I’ve reached the end. No more resets. I’ve hit that power button off for the last time and am walking away from the games. After more than a quarter century as a gamer, this Gen Xer is hanging up the controller for good.
I remember a thousand scattered thoughts from youth that went something like, “This is the greatest game ever! I’ll never stop playing. Growing up must be horrible.” The someday that would never come has arrived. I’ve searched my last castle for that careless princess.
Oh, I’ll still dabble here and there at gatherings and amaze small children with Super Mario Kart skills that they’ve only heard about in legends that probably include fairies and elves.

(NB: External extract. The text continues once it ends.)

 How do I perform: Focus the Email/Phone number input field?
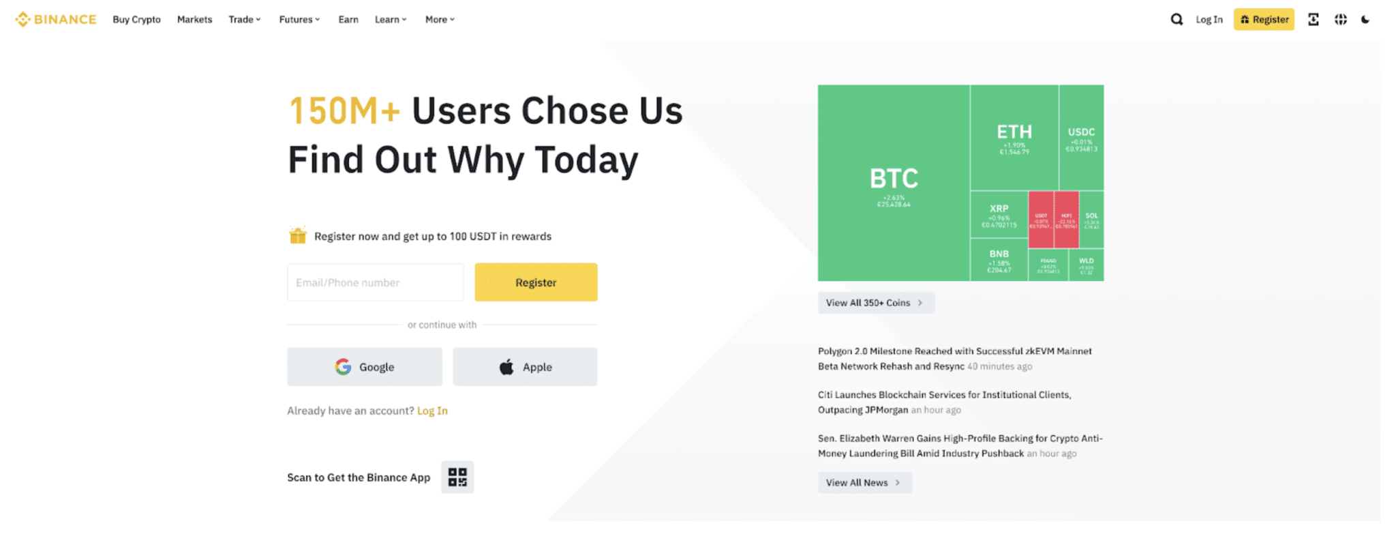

Millions of members of Generation X grew up alongside the video game industry. My formative development seemed to mirror technological development. As a tike I played Atari. I loved my 8-bit Nintendo during grade school and got a Gameboy in junior high. The 16-bit platforms like Super Nintendo came on the scene as I entered high school. Then I went to college and the 32-bit Playstation followed. As an upperclassman at university, my buds broke out the Nintendo 64, and the fabulous Playstation 2 arrived during my grad school years. The trend continued into my professional life, and I became a Playstation 3 playing professor.
The soundtrack even changed for each era. For Atari we had vinyl. The age of Nintendo featured cassettes. CDs kept us going while we played SNES and Playstation and by the time that the PS2 came along, we had MP3s.
Like Neo, Trinity, and Morpheus, millions of us have been plugged into machines since birth. We’re connected to video game systems for as long as many of us can remember. Maybe that’s why recent generations have been fascinated by movies like Terminator and The Matrix, movies that challenge us to consider the possibility of machines taking over. In a sense, we’ve already given much control over to technology.
Unplugging is not easy, especially from those beloved games. At some point, the demands of life force us to make a choice. Will we spend our time in a virtual world or the real one? Do we control the games or do the games control us?
A good friend of mine, now in his late 20s, struggles with this dilemma. The role of gamer often conflicts with the obligations of a spouse, employee, or parent. “I love video games,” he says, “but there’s really no point. Just leveling up.”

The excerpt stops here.